Guillermo Del Toro n’est décidément jamais là où l’on attend. L’empereur des geeks, sorti de la production massive de Crimson Peak, déclaration d’amour au cinéma gothique à l’esthétique enivrante, a comme à son habitude fait parler de lui sur de multiples projets. À ce stade, il est clair que la carrière fantasmée du réalisateur mexicain est au moins aussi importante que sa filmographie « réelle ». Faute de pouvoir compter sur un Justice League Dark, un Pacific Rim 2 (qui se fera sans lui) ou un Hellboy 3 (qui sera « rebooté » sans lui aussi), c’est à nouveau avec un scénario original, co-écrit avec Vanessa Taylor (Divergente, Game of Thrones), et mûri depuis plusieurs années qu’il revient derrière la caméra. Le nom du projet : The Shape of Water.
Le monde du silence… et des sentiments
Tout comme Le labyrinthe de Pan et L’échine du diable, qui restent objectivement ses deux films les plus personnels, The Shape of Water se déroule en temps de guerre. L’histoire se déroule en 1963, une ère d’espions et de secrets, et Elisa (Sally Hawkins, Blue Jasmine) est au cœur de ce monde fait d’ombres et de mystère. Muette, Elisa travaille avec son amie Zelda (Octavia Spencer) à l’entretien d’un laboratoire gouvernemental ultra-secret, dans lequel sont menées de nombreuses expériences. L’une d’entre elles concerne une créature aquatique amphibie (Doug Jones), un spécimen unique et fascinant dont l’origine intéresse particulièrement le patron des lieux, Strickland (Michael Shannon). La vie d’Elisa, marquée par l’isolement et le silence, va être bouleversée par sa rencontre avec la créature : une connexion se crée entre eux, qui va les pousser à braver les pires dangers…
[quote_center] »La vie d’Elisa, marquée par l’isolement et le silence, va être bouleversée par sa rencontre avec la créature. »[/quote_center]
Les histoires d’amour ne sont pas si fréquentes dans l’univers féerique, mais torturé de Del Toro. Hellboy et Crimson Peak contenaient leur lot de romances contrariées – voire carrément tordues, mais avec The Shape of Water, le réalisateur semble embrasser pleinement sa nature sentimentale. Il suffit de jeter un œil à la renversante bande-annonce, pas avare en révélations et en plans magiques, pour comprendre que le scénario misera tout autant sur le mariage entre film d’époque et éléments fantastiques, que sur l’étude intimiste d’une « princesse sans voix » redécouvrant un sens à la vie au contact d’une créature que personne d’autre ne comprend. Si elle rend forcément hommage à celle du Lagon Noir (il était d’ailleurs question que le réalisateur en dirige un remake avant qu’elle n’intègre le « Dark Universe »), la créature en question, dans le look comme dans la gestuelle (et sa nourriture !), fait fortement penser à Abe Sapien, l’amphibien ami de Hellboy. Il est de fait joué par le même acteur : doit-on en penser que The Shape of Water se déroulerait dans l’univers du « BPRD » imaginé par Mike Mignola ? C’est un mystère qu’il faudra résoudre dans les salles.

Enregistrements de pointage pour le texte et les éléments
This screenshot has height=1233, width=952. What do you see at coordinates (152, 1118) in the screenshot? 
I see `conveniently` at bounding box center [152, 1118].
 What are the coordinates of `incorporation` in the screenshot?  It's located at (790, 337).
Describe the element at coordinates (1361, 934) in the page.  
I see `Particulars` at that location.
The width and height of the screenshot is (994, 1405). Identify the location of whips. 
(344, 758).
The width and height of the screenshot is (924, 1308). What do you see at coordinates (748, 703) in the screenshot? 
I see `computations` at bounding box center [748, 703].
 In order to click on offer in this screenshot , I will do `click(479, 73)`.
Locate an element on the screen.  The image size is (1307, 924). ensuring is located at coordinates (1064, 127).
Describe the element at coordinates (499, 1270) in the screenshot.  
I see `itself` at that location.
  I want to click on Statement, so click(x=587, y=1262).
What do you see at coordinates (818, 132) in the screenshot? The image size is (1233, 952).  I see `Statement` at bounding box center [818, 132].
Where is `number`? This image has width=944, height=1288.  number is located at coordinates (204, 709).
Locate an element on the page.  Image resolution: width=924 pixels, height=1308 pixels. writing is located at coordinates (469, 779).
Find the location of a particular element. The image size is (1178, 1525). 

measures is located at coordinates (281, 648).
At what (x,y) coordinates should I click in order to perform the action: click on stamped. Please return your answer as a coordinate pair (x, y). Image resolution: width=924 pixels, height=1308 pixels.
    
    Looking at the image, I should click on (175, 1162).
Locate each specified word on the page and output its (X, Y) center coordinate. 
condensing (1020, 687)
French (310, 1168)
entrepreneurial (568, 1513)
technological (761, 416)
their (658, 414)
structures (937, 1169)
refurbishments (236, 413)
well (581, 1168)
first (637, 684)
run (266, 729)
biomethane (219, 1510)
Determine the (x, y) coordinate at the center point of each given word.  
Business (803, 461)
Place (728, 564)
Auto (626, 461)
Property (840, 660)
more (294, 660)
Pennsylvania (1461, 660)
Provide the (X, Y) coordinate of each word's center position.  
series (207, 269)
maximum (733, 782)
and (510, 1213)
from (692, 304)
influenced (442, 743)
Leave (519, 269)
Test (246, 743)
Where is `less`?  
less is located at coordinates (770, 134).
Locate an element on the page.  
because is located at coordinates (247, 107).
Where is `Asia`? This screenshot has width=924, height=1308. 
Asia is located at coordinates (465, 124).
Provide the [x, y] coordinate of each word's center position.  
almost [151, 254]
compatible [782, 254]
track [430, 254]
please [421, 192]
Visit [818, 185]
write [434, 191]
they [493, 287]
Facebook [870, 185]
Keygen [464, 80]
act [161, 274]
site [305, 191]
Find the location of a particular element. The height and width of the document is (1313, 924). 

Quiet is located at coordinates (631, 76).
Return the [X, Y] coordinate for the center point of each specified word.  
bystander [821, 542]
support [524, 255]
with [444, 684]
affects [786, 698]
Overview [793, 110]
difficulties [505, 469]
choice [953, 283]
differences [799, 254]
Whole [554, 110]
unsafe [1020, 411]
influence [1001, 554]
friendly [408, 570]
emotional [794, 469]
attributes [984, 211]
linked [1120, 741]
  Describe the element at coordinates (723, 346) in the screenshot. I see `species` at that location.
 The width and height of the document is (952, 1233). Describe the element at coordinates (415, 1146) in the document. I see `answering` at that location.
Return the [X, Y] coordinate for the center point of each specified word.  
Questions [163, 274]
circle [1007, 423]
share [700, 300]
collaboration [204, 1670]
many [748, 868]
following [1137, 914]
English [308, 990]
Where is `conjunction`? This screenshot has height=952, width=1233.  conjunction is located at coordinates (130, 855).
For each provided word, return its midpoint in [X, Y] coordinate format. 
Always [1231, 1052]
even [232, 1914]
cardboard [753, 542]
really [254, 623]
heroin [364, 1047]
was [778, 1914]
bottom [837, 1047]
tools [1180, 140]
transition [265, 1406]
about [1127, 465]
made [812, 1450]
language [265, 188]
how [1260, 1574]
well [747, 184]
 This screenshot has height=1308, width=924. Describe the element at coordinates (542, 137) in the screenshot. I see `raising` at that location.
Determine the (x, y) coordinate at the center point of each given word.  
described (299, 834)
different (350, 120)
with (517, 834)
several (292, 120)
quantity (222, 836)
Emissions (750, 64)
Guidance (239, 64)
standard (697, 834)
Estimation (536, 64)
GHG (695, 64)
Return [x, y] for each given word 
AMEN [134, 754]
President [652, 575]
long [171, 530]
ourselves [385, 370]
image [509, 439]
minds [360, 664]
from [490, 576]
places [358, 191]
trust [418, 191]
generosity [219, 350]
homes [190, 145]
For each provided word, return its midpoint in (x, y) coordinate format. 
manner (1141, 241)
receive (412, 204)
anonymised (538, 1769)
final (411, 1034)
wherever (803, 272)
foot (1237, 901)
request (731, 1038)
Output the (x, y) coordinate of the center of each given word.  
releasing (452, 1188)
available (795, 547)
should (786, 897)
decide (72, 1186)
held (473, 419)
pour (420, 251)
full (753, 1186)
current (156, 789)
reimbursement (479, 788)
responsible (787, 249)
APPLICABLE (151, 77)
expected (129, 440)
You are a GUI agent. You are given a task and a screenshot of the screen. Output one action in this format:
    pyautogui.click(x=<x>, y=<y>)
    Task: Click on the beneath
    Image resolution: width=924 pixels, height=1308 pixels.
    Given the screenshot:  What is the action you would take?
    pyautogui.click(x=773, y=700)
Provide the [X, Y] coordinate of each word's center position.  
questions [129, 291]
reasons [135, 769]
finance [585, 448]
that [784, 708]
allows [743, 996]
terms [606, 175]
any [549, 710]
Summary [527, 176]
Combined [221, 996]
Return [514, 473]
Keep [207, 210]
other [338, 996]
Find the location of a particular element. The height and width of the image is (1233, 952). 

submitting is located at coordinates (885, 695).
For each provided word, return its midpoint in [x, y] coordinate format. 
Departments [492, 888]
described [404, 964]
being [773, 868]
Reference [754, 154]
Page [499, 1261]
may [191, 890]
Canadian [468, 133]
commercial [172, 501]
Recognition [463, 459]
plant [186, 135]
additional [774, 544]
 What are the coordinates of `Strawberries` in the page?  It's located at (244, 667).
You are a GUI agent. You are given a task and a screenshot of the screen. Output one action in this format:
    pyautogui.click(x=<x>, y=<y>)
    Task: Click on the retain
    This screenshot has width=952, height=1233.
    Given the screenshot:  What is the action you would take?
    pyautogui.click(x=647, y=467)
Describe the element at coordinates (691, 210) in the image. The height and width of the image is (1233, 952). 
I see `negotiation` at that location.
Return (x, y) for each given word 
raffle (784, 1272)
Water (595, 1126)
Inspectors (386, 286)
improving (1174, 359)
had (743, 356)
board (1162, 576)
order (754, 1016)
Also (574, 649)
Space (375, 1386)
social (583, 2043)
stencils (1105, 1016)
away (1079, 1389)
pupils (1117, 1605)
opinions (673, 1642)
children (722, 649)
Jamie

> [CONSIGNES ÉCRITES]:
1: Dans l'article sur The Shape of Water, relevez tous les noms d'acteurs et d'actrices placés entre parenthèses dans le paragraphe qui commence par « Tout comme Le labyrinthe de Pan ».
2: Rédigez la suite de l'article sur The Shape of Water, en partant de sa dernière phrase.

> [RÉPONSES ATTENDUES]:
1: Sally Hawkins, Octavia Spencer, Doug Jones, Michael Shannon

2:
Magie, mystères et Guerre Froide
Ce qui est sûr, c’est que le film, dont l’ambiance caverneuse et hyper esthétisante rappelle par endroits le récent Cure For Life, pourra s’appuyer sur une équipe technique de haute volée, comme toujours chez Del Toro, du directeur photo Dan Lausten (John Wick 2) au compositeur Alexandre Desplat en passant par le directeur artistique Nigel Churcher, collaborateur habituel d’Edgar Wright. Outre les excellents Hawkins, Spencer et Shannon – une fois de plus castés dans un rôle de méchant qu’il maîtrise parfaitement -, le film comptera au casting Richard Jenkins, Michael Stuhlbarg (phénoménal dans la dernière saison de Fargo), ou encore David Hewlett. Tout en étant parfaitement dans la lignée thématique et esthétique de ses précédents travaux, The Shape of Water pourrait bien s’avérer être une élégante et passionnante surprise de la part d’un Guillermo Del Toro toujours aussi désireux d’apporter une patte d’originalité dans un Hollywood de plus en plus cynique et aseptisé. Verdict le 10 janvier 2018 dans les salles !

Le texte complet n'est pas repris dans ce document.